Experimental Study of Almonertinib Crossing the Blood-Brain Barrier in EGFR-Mutant NSCLC Brain Metastasis and Spinal Cord Metastasis Models

Abstract

Roughly one third of non-small cell lung cancer (NSCLC) patients with epidermal growth factor receptor tyrosine kinase inhibitor (EGFR-TKI)-sensitive mutated (EGFRm) tumors experience disease progression through central nervous system (CNS) metastases during treatment.
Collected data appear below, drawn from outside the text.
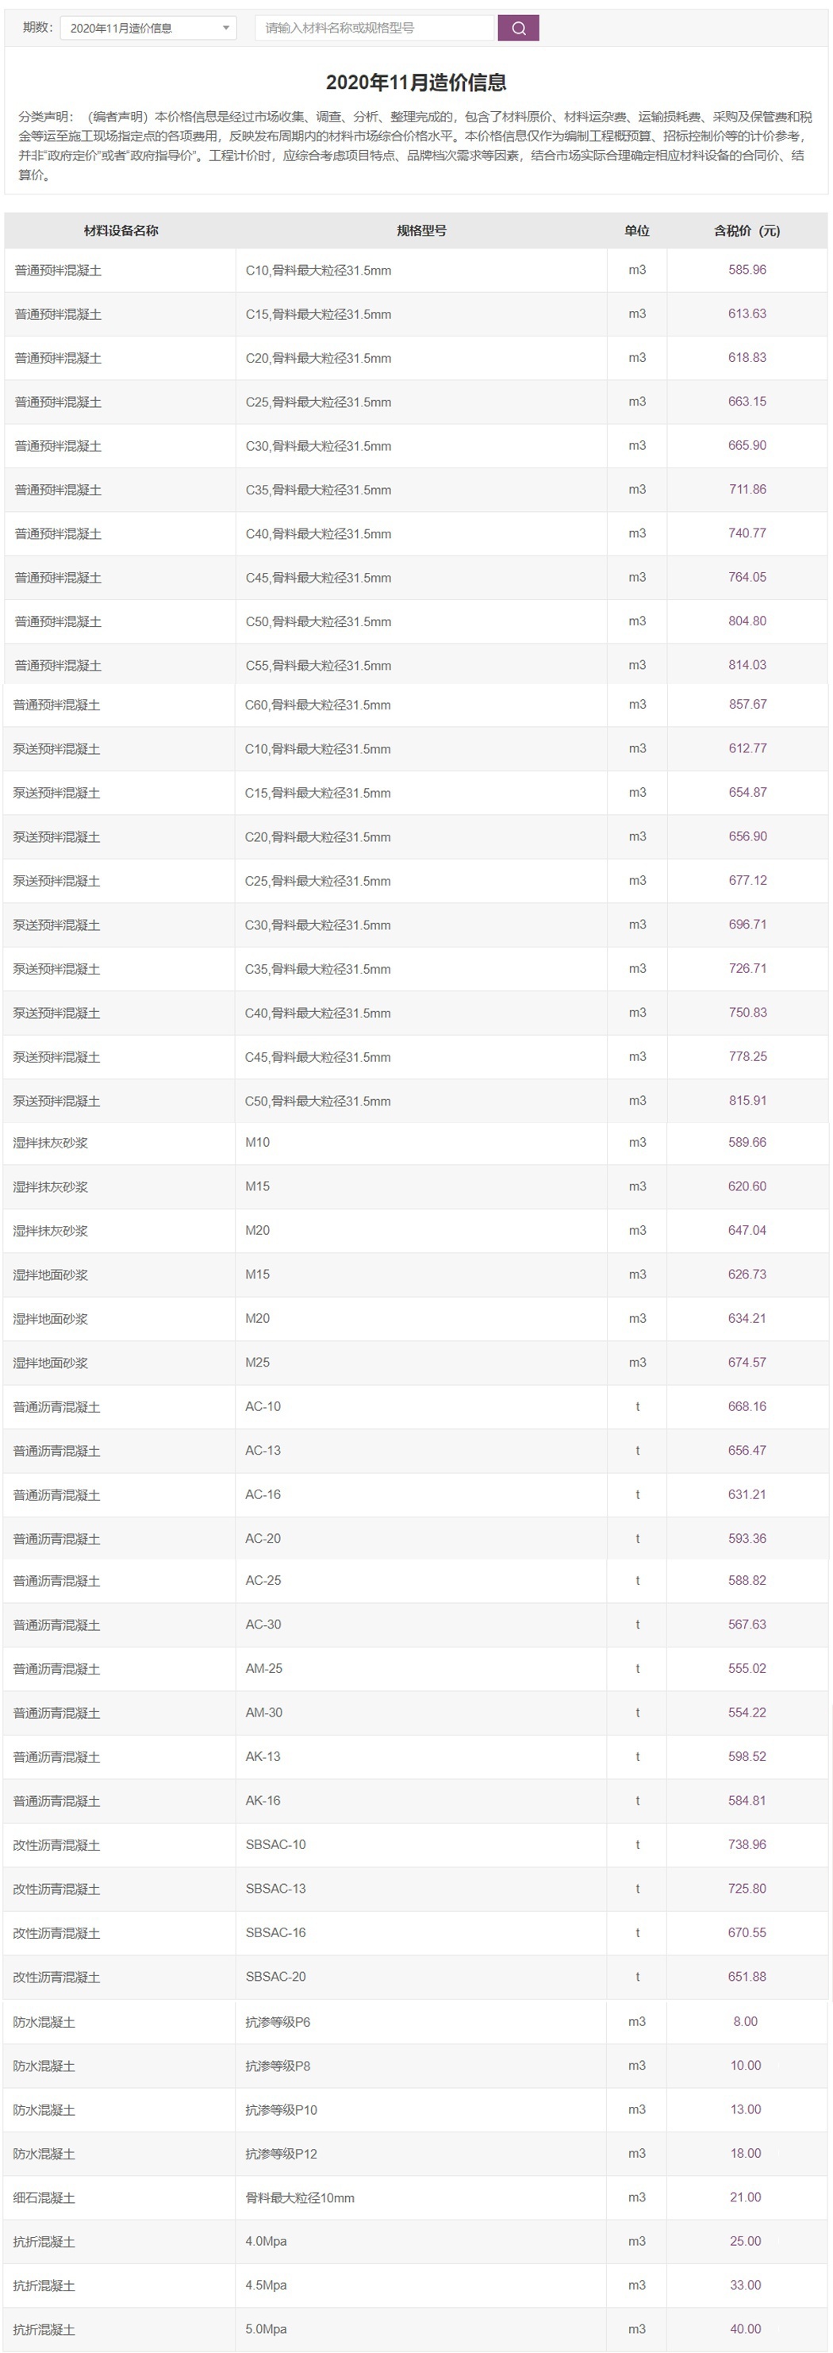
Task: Click the 湿拌抹灰砂浆 M10 row name
Action: click(x=50, y=1143)
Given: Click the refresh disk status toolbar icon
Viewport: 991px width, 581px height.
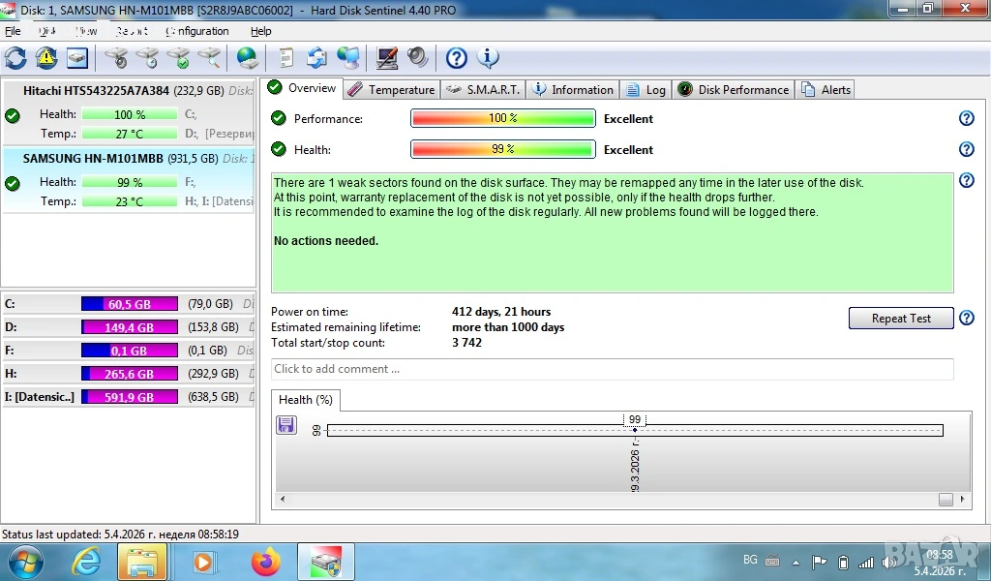Looking at the screenshot, I should [x=15, y=58].
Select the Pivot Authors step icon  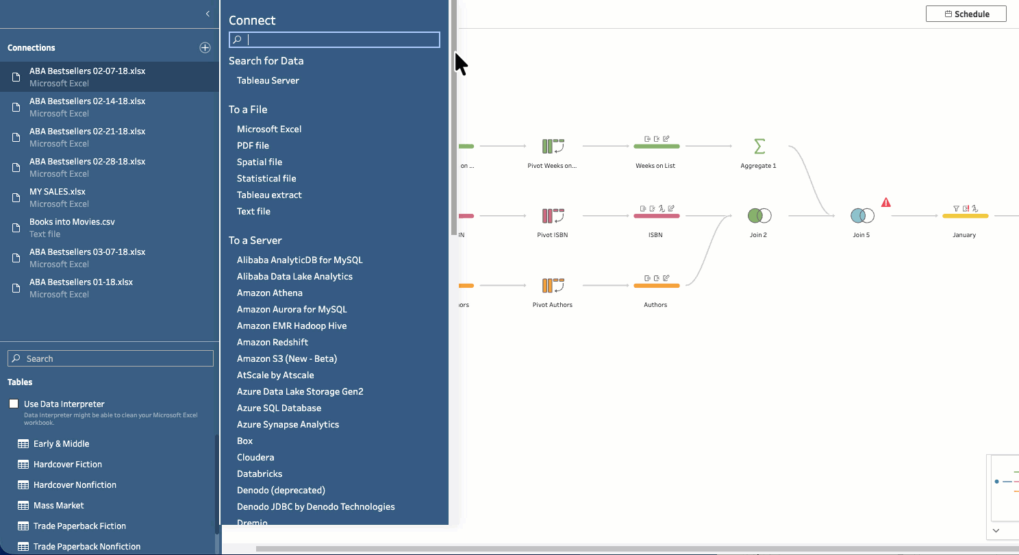(x=552, y=286)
Although EGFR-TKIs have been reported to be favored in some patients with EGFRm NSCLC CNS metastases, novel EGFR-TKIs with proven efficacy in CNS pathologies are clinically needed.To investigate whether almonertinib, a novel third-generation EGFR-TKI for NSCLC, can cross the blood-brain barrier (BBB) and deliver treatment for EGFR-mutant NSCLC brain metastases and spinal cord metastases, we constructed NSCLC brain metastasis and spinal cord metastasis models in vivo to observe the anti-tumor effects of almonertinib. Using ABCB1-MDCK and BCRP-MDCK monolayer cells as the in vitro study model, the effects of transport time and drug concentration on the apparent permeability coefficient of almonertinib and its active metabolite, HAS-719, were investigated. The results of this study show that almonertinib can significantly inhibit PC9 brain and spinal cord metastases. Pharmacokinetic studies in mice revealed that almonertinib has good BBB penetration ability, whereas the metabolite HAS-719 does not easily penetrate the BBB. Early clinical evidence of almonertinib activity in patients with EGFRm-advanced NSCLC and brain metastases has also been reported. In conclusion, almonertinib easily penetrates the BBB and inhibits advanced NSCLC brain and spinal cord metastases.